The momentum continued, and Chapter 766 served as the model for the first federal special education law, the Individuals with Disabilities Education Act of 1975. Judy worked with 16-term Congressman Silvio Conte to help push the bill, and its successor, the Americans with Disabilities Act of 1990, through congress. Recent research from the CDC shows that one in 6, or about 17% of all children born in the US have one or more developmental disabilities. It is difficult to overstate Judy’s impact on each and every one of those children.
Never one to rest, in 1979 Judy founded the Association for Support of Human Services (ASHS) and Kamp for Kids, the first summer camp to offer children and young adults – both with and without disabilities – an opportunity to experience growth, inclusion and fun in a summer camp setting. Hosted at Camp Togowauk in Westfield, the nonprofit operates today as a part of BHN, and has hosted more than 6,000 children to date.

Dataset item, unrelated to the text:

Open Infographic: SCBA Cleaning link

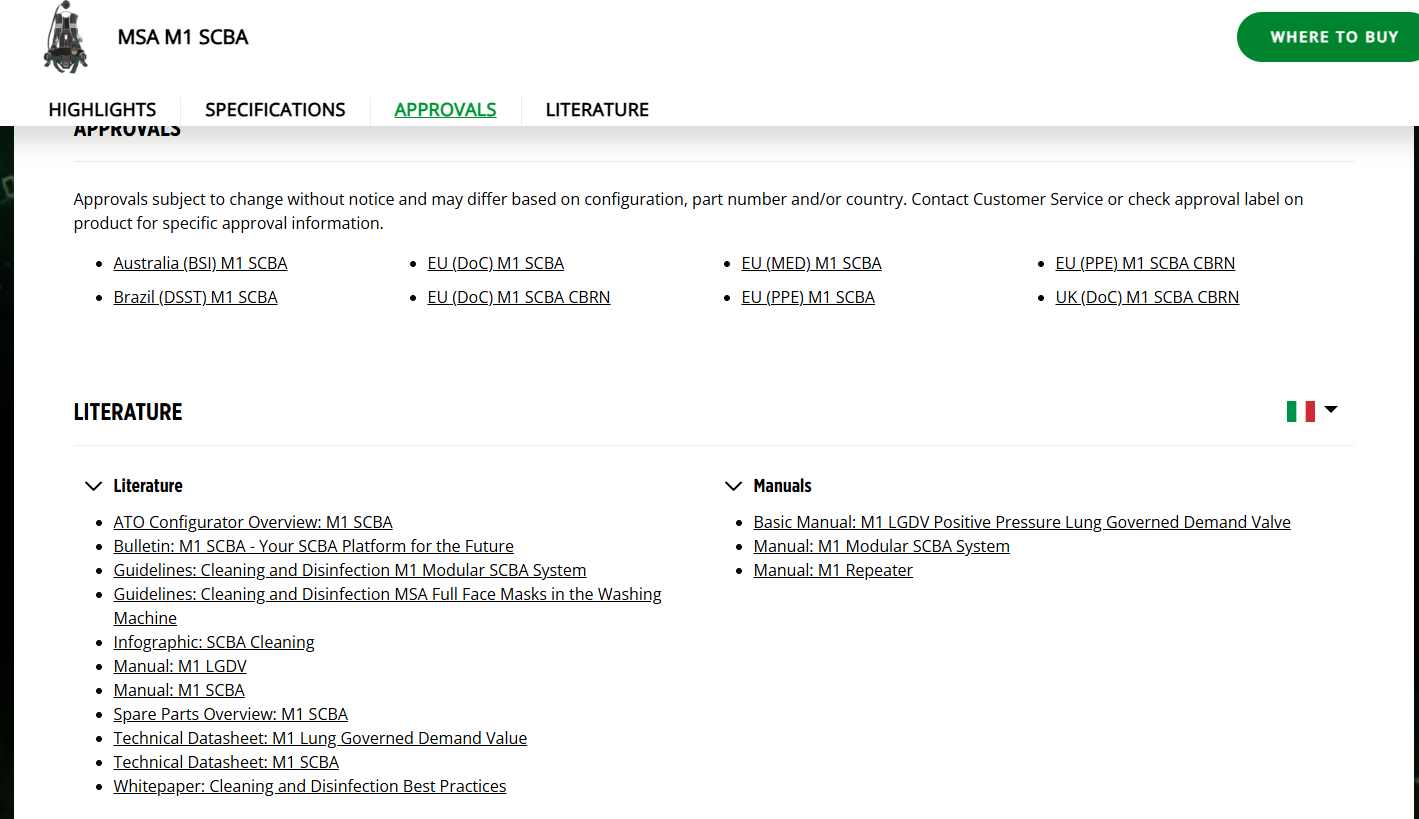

Team Hoyt began in 1975 when Rick asked his father if they could run in a race together to benefit a lacrosse player at a local college who had become paralyzed. He wanted to prove that life went on no matter your disability. Dick was 36, and by his own admission out of shape. Adding to the complexity, at the time there were no wheelchairs designed to be pushed by a runner. Nonetheless, Dick began to train each day, often using a 60 pound bag of cement in place of Rick, who could not join him due to his studies. After their first race Rick said, “Dad, when I’m running, it feels like I’m not handicapped.”
Team Hoyt went on to achieve worldwide acclaim. This video from Real Sports with Bryant Gumbel captures the incredible history and spirit of Team Hoyt.
Divorce and Legacy
By 1993, the pressure of Dick and Rick’s grueling marathon schedule – and the long hours of training that accompanied it – ended Judy and Dick’s marriage. Dick became Rick’s full time caregiver, while Judy continued to support families as an educational and parent advocate. Neither remarried, and both continuing to busy themselves in the service of others.
Judy succumbed to ovarian cancer in 2010 and Dick to heart problems in 2021. Rick is now 61 and lives independently in Rochdale, MA, with the help of nursing support. Although he has retired from marathoning, he remains active, running shorter races with his nephews and speaking at schools with his brother Russ, as well as leading the efforts of the Hoyt Foundation.
While Rick and Dick inspired the world by their incredible endurance and partnership, Judy’s quiet legislative achievements ensured that all children in the US have the opportunity to receive a proper education no matter their circumstances.
Their memory lives on in the Hoyt Foundation, which they formed in 1989. Each year the foundation provides “Yes You Can” grants from $5,000 to $25,000 to help children be included alongside their non-disabled peers. To fund these grants, the foundation hosts the Dick Hoyt Memorial Run in Hopkinton each May, and they invite everyone to participate.